Do ataku na Kapitol doszło 6 stycznia 2021 roku w Waszyngtonie. Wówczas tysiące zwolenników ustępującego prezydenta Stanów Zjednoczonych Donalda Trumpa w proteście przeciwko wynikom wyborów prezydenckich z listopada 2020 roku, które Donald Trump wielokrotnie wcześniej podważał, wtargnęło do Kapitolu Stanów Zjednoczonych, gdy obie izby Kongresu prowadziły obrady mające potwierdzić zwycięstwo Joe Bidena w wyborach z listopada 2020 roku.
Po dostaniu się do budynku uczestnicy szturmu dopuszczali się licznych aktów wandalizmu i rabunku, zanim po kilku godzinach zostali usunięci przez siły policyjne. Z powodu ataku konieczne było przerwanie obrad izb Kongresu i ewakuacja kongresmenów. W wyniku wydarzeń na Kapitolu śmierć poniosło 5 osób, a 138 osób zostało rannych.
Zeznania ws. wydarzeń z 6 stycznia
We wtorek, w ramach przesłuchania przed Kongresem USA, głos w sprawie zamieszek zabrała Cassidy Hutchinson, była asystentka Donalda Trumpa.
W swoich zeznaniach kobieta potwierdziła, że podczas wystąpienia przed swoimi zwolennikami Trump został poinformowany, że część osób ma przy sobie broń. Pomimo tego, polityk polecił – bezskutecznie – aby ochrona usunęła bramki do wykrywania metalu. – Oni nie są tutaj, żeby mnie skrzywdzić – miał powiedzieć Trump.

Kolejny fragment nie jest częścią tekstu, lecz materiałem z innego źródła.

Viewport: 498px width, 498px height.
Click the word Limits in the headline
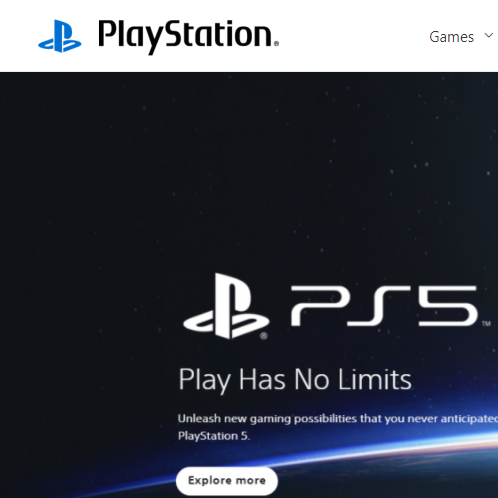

Jak zeznała dalej Hutchinson, były prezydent miał też stwierdzić: "Nie obchodzi mnie to, k..., że mają broń (...)Zabierzcie te bramki. Wpuśćcie ich, mogą pomaszerować stąd na Kapitol".
Hutchinson mówi o szarpaninie z kierowcą. Trump zaprzecza
Była asystentka polityka zeznała także, że Trump do ostatniej chwili był gotowy – wbrew prośbom doradców i ochroniarzy – dołączyć do osób szturmujących Kapitol.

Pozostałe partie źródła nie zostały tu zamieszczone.